Самуил Лурье - Железный бульвар
Впрочем, есть еще одна вероятность. Допустим, деньги у гада были. Но собственное жилье ему обрыдло. И он с первого взгляда влюбился в квартиру Мастера, да так яростно, что решил выжить его любой ценой. Тогда непонятно, при чем статья Латунского. Разве что — такое объяснение: гад уже давно мечтал поселиться в квартире, где прежде, до него, жил человек, лично им загубленный… Но согласитесь, что это уж слишком. Как ни противен Алоизий, а все-таки на утонченного маньяка николько не похож.
Тогда, выходит, не он погубил Мастера. А если все-таки он, то не из личной корысти. И если даже была личная корысть, то совсем иного рода, чем та, что ему с его же согласия вменена.
И ничего больше нам не узнать ни от демона, ни от мерзавца.
Но остается версия самого Мастера.
Позволим себе некоторое, что ли, примечание.
Это слово: мастер — в романе Булгакова пишется повсюду с маленькой буквы — со строчной, хотя заменяет герою имя. Интимное прозвище — тайный титул — фантазия благоговеющей женщины: «Она сулила славу, она подгоняла его и вот тут-то стала называть мастером».
Какой смысл придавала Маргарита Николаевна этому слову?
Можно допустить, например, что она читала «Темы и вариации» — книгу Пастернака (1929), там есть такое обращение — к Шекспиру! — «гений и мастер». У Пастернака это явно не синонимы, скорей — слагаемые; величины одного порядка и не противоположные по знаку, отнюдь.
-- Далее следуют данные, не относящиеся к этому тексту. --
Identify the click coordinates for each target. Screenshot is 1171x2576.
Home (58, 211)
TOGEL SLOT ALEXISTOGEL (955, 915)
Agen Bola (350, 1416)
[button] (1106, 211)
Пушкинская антитеза отменена: мастер — тот, кто знает, как распорядиться своим гением, чтобы стать Шекспиром — или Моцартом — великим художником.
Театральный, закулисный оттенок слова, отзвук обычаев гильдии: мастер — хозяин, и учитель, и чудодей — в стихотворении о Шекспире, само собой, тоже внятен, особенно — автору пьесы о Мольере (в которой, однако, драматурга величают по-другому: «мэтр»; зато в прозаической биографии: «Но ты, о мой бедный, окровавленный мастер»…).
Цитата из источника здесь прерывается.